* **The problem**
Please retype the data in full, exactly as given.

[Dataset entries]
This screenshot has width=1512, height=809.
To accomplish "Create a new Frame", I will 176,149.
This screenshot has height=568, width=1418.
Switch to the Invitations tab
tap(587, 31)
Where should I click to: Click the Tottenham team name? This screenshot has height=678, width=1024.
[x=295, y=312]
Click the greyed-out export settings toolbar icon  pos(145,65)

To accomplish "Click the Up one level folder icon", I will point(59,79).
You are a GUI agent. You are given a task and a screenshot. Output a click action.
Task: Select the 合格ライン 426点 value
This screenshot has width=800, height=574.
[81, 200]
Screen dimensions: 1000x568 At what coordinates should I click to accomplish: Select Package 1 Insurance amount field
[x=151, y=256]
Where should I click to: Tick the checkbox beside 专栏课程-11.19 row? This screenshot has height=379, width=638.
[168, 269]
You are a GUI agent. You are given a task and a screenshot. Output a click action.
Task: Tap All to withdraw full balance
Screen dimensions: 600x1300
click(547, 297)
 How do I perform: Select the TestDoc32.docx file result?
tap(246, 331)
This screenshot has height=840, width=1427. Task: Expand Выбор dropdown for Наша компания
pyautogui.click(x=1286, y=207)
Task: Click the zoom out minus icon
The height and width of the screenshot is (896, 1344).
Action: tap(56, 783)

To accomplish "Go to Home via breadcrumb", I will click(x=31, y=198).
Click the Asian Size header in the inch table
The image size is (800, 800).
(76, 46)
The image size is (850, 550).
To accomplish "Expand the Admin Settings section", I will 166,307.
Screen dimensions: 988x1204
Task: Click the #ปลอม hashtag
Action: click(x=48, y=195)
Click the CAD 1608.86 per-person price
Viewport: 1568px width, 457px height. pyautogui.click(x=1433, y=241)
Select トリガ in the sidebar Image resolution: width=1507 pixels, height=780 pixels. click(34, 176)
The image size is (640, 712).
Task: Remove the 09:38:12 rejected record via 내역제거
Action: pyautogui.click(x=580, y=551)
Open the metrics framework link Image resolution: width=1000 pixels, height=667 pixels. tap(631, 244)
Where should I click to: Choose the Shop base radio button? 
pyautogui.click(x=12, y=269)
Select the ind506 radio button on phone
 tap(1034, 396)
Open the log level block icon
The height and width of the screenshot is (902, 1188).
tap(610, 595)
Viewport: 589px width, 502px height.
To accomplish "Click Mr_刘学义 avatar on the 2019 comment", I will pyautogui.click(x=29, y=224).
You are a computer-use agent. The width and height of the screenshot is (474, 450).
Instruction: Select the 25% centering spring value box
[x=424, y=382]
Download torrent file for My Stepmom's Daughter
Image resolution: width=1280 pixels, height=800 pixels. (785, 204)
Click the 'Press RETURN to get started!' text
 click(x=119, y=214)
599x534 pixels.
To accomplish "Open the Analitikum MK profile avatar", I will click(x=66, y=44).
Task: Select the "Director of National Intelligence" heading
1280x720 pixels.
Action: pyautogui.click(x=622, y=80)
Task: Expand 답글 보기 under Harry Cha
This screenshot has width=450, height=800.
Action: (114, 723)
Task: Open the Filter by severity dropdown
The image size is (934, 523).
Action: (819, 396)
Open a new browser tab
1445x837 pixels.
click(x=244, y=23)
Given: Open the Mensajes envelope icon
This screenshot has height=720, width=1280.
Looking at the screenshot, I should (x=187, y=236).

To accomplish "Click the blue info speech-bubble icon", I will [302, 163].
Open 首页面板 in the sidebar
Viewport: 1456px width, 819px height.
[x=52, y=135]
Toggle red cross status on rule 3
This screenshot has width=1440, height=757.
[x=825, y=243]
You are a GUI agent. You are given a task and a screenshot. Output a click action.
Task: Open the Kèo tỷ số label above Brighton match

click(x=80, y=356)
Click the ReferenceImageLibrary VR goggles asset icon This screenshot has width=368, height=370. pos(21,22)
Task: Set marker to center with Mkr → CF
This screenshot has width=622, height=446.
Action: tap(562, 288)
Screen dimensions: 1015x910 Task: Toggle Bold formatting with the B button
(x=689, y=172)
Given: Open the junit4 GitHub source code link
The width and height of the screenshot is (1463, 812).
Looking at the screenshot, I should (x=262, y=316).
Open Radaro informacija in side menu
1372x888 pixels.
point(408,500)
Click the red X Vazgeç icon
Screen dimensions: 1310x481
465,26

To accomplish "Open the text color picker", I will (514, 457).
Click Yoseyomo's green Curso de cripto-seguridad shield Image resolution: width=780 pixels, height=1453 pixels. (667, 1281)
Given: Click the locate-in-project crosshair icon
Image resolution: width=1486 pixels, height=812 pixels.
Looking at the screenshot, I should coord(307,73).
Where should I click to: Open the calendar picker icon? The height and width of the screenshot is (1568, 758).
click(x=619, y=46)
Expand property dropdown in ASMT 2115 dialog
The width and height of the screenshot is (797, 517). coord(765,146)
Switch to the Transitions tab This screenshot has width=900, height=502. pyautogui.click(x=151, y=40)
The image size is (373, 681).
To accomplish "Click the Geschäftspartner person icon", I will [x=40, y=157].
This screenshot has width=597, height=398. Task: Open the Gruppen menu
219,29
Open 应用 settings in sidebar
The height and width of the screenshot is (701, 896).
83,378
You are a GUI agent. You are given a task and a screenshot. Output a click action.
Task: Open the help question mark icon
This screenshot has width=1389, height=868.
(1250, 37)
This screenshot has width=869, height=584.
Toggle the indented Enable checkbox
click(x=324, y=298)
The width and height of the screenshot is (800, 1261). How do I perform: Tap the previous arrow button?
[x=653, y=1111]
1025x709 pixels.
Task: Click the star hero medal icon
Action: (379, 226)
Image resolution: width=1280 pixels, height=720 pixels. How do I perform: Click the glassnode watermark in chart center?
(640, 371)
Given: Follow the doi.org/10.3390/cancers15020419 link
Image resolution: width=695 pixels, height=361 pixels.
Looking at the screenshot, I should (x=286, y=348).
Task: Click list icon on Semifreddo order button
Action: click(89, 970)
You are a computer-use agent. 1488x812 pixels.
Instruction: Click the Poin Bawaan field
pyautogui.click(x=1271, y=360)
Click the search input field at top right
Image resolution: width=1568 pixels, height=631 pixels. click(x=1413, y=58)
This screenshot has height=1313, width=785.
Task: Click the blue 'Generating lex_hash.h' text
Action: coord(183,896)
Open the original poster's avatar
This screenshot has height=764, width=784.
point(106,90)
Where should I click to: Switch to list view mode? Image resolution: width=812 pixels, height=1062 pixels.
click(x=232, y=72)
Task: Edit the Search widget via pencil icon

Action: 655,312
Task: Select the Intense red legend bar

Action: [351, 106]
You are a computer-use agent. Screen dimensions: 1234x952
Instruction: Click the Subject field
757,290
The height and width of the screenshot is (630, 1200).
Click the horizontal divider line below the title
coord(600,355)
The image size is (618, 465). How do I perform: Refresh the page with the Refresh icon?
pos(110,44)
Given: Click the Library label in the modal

* **Response**
This screenshot has width=1512, height=809.
To accomplish "Create a new Frame", I will 176,149.
This screenshot has height=568, width=1418.
Switch to the Invitations tab
tap(587, 31)
Where should I click to: Click the Tottenham team name? This screenshot has height=678, width=1024.
[x=295, y=312]
Click the greyed-out export settings toolbar icon  pos(145,65)

To accomplish "Click the Up one level folder icon", I will point(59,79).
You are a GUI agent. You are given a task and a screenshot. Output a click action.
Task: Select the 合格ライン 426点 value
This screenshot has width=800, height=574.
[81, 200]
Screen dimensions: 1000x568 At what coordinates should I click to accomplish: Select Package 1 Insurance amount field
[x=151, y=256]
Where should I click to: Tick the checkbox beside 专栏课程-11.19 row? This screenshot has height=379, width=638.
[168, 269]
You are a GUI agent. You are given a task and a screenshot. Output a click action.
Task: Tap All to withdraw full balance
Screen dimensions: 600x1300
click(547, 297)
 How do I perform: Select the TestDoc32.docx file result?
tap(246, 331)
This screenshot has height=840, width=1427. Task: Expand Выбор dropdown for Наша компания
pyautogui.click(x=1286, y=207)
Task: Click the zoom out minus icon
The height and width of the screenshot is (896, 1344).
Action: tap(56, 783)

To accomplish "Go to Home via breadcrumb", I will click(x=31, y=198).
Click the Asian Size header in the inch table
The image size is (800, 800).
(76, 46)
The image size is (850, 550).
To accomplish "Expand the Admin Settings section", I will 166,307.
Screen dimensions: 988x1204
Task: Click the #ปลอม hashtag
Action: click(x=48, y=195)
Click the CAD 1608.86 per-person price
Viewport: 1568px width, 457px height. pyautogui.click(x=1433, y=241)
Select トリガ in the sidebar Image resolution: width=1507 pixels, height=780 pixels. click(34, 176)
The image size is (640, 712).
Task: Remove the 09:38:12 rejected record via 내역제거
Action: pyautogui.click(x=580, y=551)
Open the metrics framework link Image resolution: width=1000 pixels, height=667 pixels. tap(631, 244)
Where should I click to: Choose the Shop base radio button? 
pyautogui.click(x=12, y=269)
Select the ind506 radio button on phone
 tap(1034, 396)
Open the log level block icon
The height and width of the screenshot is (902, 1188).
tap(610, 595)
Viewport: 589px width, 502px height.
To accomplish "Click Mr_刘学义 avatar on the 2019 comment", I will pyautogui.click(x=29, y=224).
You are a computer-use agent. The width and height of the screenshot is (474, 450).
Instruction: Select the 25% centering spring value box
[x=424, y=382]
Download torrent file for My Stepmom's Daughter
Image resolution: width=1280 pixels, height=800 pixels. (785, 204)
Click the 'Press RETURN to get started!' text
 click(x=119, y=214)
599x534 pixels.
To accomplish "Open the Analitikum MK profile avatar", I will click(x=66, y=44).
Task: Select the "Director of National Intelligence" heading
1280x720 pixels.
Action: pyautogui.click(x=622, y=80)
Task: Expand 답글 보기 under Harry Cha
This screenshot has width=450, height=800.
Action: (114, 723)
Task: Open the Filter by severity dropdown
The image size is (934, 523).
Action: (819, 396)
Open a new browser tab
1445x837 pixels.
click(x=244, y=23)
Given: Open the Mensajes envelope icon
This screenshot has height=720, width=1280.
Looking at the screenshot, I should (x=187, y=236).

To accomplish "Click the blue info speech-bubble icon", I will [302, 163].
Open 首页面板 in the sidebar
Viewport: 1456px width, 819px height.
[x=52, y=135]
Toggle red cross status on rule 3
This screenshot has width=1440, height=757.
[x=825, y=243]
You are a GUI agent. You are given a task and a screenshot. Output a click action.
Task: Open the Kèo tỷ số label above Brighton match

click(x=80, y=356)
Click the ReferenceImageLibrary VR goggles asset icon This screenshot has width=368, height=370. pos(21,22)
Task: Set marker to center with Mkr → CF
This screenshot has width=622, height=446.
Action: tap(562, 288)
Screen dimensions: 1015x910 Task: Toggle Bold formatting with the B button
(x=689, y=172)
Given: Open the junit4 GitHub source code link
The width and height of the screenshot is (1463, 812).
Looking at the screenshot, I should (x=262, y=316).
Open Radaro informacija in side menu
1372x888 pixels.
point(408,500)
Click the red X Vazgeç icon
Screen dimensions: 1310x481
465,26

To accomplish "Open the text color picker", I will (514, 457).
Click Yoseyomo's green Curso de cripto-seguridad shield Image resolution: width=780 pixels, height=1453 pixels. (667, 1281)
Given: Click the locate-in-project crosshair icon
Image resolution: width=1486 pixels, height=812 pixels.
Looking at the screenshot, I should coord(307,73).
Where should I click to: Open the calendar picker icon? The height and width of the screenshot is (1568, 758).
click(x=619, y=46)
Expand property dropdown in ASMT 2115 dialog
The width and height of the screenshot is (797, 517). coord(765,146)
Switch to the Transitions tab This screenshot has width=900, height=502. pyautogui.click(x=151, y=40)
The image size is (373, 681).
To accomplish "Click the Geschäftspartner person icon", I will [x=40, y=157].
This screenshot has width=597, height=398. Task: Open the Gruppen menu
219,29
Open 应用 settings in sidebar
The height and width of the screenshot is (701, 896).
83,378
You are a GUI agent. You are given a task and a screenshot. Output a click action.
Task: Open the help question mark icon
This screenshot has width=1389, height=868.
(1250, 37)
This screenshot has width=869, height=584.
Toggle the indented Enable checkbox
click(x=324, y=298)
The width and height of the screenshot is (800, 1261). How do I perform: Tap the previous arrow button?
[x=653, y=1111]
1025x709 pixels.
Task: Click the star hero medal icon
Action: (379, 226)
Image resolution: width=1280 pixels, height=720 pixels. How do I perform: Click the glassnode watermark in chart center?
(640, 371)
Given: Follow the doi.org/10.3390/cancers15020419 link
Image resolution: width=695 pixels, height=361 pixels.
Looking at the screenshot, I should (x=286, y=348).
Task: Click list icon on Semifreddo order button
Action: click(89, 970)
You are a computer-use agent. 1488x812 pixels.
Instruction: Click the Poin Bawaan field
pyautogui.click(x=1271, y=360)
Click the search input field at top right
Image resolution: width=1568 pixels, height=631 pixels. click(x=1413, y=58)
This screenshot has height=1313, width=785.
Task: Click the blue 'Generating lex_hash.h' text
Action: coord(183,896)
Open the original poster's avatar
This screenshot has height=764, width=784.
point(106,90)
Where should I click to: Switch to list view mode? Image resolution: width=812 pixels, height=1062 pixels.
click(x=232, y=72)
Task: Edit the Search widget via pencil icon

Action: 655,312
Task: Select the Intense red legend bar

Action: [351, 106]
You are a computer-use agent. Screen dimensions: 1234x952
Instruction: Click the Subject field
757,290
The height and width of the screenshot is (630, 1200).
Click the horizontal divider line below the title
coord(600,355)
The image size is (618, 465). How do I perform: Refresh the page with the Refresh icon?
pos(110,44)
Given: Click the Library label in the modal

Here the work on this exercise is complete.